*TASK ITEM*
Using the string "Contact" as the key, pull each matching line out of the records below.

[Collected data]

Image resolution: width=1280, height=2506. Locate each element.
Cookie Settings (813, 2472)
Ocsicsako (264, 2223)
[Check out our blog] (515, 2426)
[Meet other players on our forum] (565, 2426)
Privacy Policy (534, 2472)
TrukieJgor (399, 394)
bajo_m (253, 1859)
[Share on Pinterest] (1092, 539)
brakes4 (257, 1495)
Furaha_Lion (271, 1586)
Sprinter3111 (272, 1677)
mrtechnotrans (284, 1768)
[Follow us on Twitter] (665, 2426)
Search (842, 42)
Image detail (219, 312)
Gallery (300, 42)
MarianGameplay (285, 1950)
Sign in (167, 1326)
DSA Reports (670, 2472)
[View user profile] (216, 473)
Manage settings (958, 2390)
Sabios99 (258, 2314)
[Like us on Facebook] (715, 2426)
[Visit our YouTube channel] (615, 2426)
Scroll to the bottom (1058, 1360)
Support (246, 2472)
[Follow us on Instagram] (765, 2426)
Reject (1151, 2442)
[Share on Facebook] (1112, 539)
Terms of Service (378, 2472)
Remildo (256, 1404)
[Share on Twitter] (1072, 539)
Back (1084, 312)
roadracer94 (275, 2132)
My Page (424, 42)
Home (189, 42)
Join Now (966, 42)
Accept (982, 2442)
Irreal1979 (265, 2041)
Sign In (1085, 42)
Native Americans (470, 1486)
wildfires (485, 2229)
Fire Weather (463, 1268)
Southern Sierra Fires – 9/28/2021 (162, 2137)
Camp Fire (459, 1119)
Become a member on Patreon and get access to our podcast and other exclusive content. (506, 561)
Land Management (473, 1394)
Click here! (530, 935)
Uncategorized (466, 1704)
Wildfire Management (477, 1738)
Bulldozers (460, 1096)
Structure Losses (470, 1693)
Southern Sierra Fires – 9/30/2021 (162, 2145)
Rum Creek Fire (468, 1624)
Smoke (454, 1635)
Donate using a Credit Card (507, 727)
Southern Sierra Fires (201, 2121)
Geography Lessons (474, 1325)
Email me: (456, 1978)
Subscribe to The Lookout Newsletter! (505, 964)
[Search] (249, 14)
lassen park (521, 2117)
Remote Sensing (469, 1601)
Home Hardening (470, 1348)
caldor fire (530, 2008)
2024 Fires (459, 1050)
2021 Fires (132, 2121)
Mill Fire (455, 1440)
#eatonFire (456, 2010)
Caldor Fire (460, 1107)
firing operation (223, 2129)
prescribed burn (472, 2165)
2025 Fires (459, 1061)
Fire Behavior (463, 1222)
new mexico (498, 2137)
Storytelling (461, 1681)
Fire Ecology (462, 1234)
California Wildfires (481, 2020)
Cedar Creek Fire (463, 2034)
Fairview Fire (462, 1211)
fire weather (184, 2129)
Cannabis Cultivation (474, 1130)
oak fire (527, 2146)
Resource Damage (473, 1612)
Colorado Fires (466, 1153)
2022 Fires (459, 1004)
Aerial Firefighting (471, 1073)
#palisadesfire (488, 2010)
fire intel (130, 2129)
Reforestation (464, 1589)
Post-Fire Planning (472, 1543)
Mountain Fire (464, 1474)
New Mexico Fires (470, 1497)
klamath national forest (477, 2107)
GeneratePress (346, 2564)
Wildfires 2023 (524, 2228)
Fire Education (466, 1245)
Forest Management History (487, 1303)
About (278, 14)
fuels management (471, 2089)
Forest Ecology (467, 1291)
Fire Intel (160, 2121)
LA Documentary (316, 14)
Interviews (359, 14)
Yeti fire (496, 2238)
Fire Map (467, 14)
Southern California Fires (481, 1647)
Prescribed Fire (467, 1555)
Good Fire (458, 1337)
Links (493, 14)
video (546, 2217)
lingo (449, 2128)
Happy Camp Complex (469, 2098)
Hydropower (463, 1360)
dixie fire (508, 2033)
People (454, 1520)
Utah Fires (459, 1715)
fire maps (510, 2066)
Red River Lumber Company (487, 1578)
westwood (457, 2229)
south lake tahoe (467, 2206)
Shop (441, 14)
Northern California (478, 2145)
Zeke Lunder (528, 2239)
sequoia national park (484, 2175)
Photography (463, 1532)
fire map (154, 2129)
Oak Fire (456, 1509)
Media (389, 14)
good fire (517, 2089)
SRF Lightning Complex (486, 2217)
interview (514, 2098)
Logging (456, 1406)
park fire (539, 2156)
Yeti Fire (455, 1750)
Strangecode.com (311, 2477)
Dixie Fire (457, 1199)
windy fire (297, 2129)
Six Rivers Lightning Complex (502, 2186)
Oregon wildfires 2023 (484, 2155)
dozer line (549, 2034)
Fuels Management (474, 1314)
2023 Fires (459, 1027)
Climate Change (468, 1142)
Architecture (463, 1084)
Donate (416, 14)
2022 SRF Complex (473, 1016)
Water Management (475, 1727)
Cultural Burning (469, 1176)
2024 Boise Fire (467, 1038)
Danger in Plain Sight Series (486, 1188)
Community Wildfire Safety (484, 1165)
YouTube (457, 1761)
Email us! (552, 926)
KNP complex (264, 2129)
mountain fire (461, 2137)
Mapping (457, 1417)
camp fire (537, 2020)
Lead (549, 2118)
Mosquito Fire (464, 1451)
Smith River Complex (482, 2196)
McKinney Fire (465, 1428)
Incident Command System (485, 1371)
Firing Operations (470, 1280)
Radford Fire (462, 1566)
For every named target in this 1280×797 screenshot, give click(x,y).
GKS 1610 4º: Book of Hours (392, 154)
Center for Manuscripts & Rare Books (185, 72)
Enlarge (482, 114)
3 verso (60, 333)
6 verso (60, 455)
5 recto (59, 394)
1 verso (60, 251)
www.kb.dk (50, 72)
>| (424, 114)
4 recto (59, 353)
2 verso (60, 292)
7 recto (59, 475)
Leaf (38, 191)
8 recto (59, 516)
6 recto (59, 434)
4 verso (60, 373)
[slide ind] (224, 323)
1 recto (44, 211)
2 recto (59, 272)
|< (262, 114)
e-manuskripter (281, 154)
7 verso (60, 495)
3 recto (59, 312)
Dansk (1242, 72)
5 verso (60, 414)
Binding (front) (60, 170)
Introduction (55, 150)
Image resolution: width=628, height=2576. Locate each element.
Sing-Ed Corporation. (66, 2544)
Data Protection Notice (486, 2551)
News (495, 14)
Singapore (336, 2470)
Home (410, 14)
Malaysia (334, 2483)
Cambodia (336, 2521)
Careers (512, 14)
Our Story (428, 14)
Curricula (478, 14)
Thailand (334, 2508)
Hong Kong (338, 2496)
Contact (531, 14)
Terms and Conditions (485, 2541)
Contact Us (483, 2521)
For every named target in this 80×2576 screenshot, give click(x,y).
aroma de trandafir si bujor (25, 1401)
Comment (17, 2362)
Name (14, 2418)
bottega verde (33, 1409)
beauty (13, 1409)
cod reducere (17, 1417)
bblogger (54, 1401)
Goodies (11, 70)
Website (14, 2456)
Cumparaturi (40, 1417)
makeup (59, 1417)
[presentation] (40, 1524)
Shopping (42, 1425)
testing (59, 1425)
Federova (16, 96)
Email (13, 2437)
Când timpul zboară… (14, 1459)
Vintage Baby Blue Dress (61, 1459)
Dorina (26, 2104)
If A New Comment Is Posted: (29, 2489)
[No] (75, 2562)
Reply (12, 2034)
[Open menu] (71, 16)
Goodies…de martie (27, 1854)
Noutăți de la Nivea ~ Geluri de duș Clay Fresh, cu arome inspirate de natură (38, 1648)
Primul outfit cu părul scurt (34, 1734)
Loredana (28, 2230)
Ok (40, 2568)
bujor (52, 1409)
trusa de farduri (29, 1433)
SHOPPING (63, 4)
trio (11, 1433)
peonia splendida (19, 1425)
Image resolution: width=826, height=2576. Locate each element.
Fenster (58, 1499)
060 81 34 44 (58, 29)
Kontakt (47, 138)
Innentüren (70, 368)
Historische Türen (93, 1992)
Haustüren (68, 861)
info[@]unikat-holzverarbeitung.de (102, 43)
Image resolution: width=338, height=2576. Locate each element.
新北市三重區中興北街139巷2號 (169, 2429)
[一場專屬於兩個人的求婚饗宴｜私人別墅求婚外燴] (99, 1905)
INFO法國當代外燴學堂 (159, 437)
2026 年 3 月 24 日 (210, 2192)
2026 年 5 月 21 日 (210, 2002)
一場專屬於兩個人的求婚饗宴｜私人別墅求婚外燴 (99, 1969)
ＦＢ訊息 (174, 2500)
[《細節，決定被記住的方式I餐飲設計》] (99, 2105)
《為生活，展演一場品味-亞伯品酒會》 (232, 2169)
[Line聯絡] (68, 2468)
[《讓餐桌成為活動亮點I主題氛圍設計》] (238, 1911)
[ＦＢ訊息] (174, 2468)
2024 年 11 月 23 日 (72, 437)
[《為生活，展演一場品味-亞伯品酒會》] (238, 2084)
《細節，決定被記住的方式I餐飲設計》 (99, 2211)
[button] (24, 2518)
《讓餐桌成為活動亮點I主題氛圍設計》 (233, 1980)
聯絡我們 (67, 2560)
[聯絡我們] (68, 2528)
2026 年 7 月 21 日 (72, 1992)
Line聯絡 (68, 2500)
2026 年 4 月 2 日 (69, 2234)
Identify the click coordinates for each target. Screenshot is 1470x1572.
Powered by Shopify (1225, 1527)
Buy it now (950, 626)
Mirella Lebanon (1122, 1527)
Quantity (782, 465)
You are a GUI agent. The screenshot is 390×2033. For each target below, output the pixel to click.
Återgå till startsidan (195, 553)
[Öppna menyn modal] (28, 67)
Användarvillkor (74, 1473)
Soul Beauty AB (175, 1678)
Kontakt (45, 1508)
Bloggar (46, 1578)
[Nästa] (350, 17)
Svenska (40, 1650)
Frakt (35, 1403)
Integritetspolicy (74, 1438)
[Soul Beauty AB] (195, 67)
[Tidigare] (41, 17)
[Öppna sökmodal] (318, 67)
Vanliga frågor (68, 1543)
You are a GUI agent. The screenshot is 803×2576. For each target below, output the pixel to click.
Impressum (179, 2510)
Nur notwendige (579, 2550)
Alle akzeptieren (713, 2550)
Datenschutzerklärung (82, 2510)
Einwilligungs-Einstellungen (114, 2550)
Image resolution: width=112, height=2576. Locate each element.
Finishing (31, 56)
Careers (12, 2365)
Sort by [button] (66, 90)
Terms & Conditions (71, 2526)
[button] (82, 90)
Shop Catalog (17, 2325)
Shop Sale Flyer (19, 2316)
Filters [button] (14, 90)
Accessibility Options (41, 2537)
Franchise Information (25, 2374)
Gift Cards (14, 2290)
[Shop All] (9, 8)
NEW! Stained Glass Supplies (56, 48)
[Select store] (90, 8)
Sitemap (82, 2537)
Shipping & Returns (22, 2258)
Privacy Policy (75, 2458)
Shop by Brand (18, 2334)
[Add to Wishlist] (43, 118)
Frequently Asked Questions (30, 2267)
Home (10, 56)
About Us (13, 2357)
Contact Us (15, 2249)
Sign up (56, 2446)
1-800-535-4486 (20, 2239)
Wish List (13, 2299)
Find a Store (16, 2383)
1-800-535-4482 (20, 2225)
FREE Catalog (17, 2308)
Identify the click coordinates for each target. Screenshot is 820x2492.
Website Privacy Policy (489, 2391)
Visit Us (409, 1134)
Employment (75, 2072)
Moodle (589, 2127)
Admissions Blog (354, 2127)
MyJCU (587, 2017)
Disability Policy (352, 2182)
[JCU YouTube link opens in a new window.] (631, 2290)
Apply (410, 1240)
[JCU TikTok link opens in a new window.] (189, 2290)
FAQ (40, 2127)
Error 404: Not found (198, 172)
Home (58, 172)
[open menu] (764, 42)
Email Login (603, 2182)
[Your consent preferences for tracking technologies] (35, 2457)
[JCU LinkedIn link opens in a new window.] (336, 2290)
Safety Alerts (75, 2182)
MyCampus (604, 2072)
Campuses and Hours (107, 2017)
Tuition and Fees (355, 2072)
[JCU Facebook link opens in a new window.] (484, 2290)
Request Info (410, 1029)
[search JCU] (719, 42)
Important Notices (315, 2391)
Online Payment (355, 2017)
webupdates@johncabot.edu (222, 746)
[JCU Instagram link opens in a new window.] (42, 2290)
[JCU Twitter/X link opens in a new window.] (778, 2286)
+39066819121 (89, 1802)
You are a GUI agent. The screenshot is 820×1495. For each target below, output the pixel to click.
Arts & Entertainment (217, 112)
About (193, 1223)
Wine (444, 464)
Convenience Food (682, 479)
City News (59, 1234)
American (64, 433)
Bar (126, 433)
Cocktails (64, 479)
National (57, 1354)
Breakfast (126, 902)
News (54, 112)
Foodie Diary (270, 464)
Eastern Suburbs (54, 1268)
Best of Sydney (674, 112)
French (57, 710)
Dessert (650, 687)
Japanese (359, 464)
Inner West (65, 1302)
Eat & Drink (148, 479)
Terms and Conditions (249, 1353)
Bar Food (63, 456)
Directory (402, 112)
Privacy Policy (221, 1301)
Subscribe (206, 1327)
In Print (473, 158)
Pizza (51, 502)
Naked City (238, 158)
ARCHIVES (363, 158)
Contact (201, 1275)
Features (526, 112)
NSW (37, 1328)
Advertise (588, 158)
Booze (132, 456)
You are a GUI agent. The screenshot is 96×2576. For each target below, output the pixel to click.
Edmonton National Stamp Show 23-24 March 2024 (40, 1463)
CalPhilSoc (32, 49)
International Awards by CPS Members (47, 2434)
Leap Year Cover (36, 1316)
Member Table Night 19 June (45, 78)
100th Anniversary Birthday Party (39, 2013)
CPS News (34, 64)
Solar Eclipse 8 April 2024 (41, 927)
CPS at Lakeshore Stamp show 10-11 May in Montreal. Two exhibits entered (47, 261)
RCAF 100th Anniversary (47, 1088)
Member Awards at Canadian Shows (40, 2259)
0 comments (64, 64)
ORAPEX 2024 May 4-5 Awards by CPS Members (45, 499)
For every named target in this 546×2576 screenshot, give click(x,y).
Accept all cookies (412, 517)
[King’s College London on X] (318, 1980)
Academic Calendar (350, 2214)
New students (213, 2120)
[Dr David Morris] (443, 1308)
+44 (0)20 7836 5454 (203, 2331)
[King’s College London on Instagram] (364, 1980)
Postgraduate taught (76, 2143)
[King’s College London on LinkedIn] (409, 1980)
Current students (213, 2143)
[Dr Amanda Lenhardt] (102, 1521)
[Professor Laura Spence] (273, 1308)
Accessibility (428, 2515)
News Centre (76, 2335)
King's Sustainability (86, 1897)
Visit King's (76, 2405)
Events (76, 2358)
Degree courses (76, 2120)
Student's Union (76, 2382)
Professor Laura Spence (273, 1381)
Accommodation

*TASK SOLUTION*
Contact (531, 14)
Contact Us (483, 2521)
Contact Us (15, 2249)
Contact (201, 1275)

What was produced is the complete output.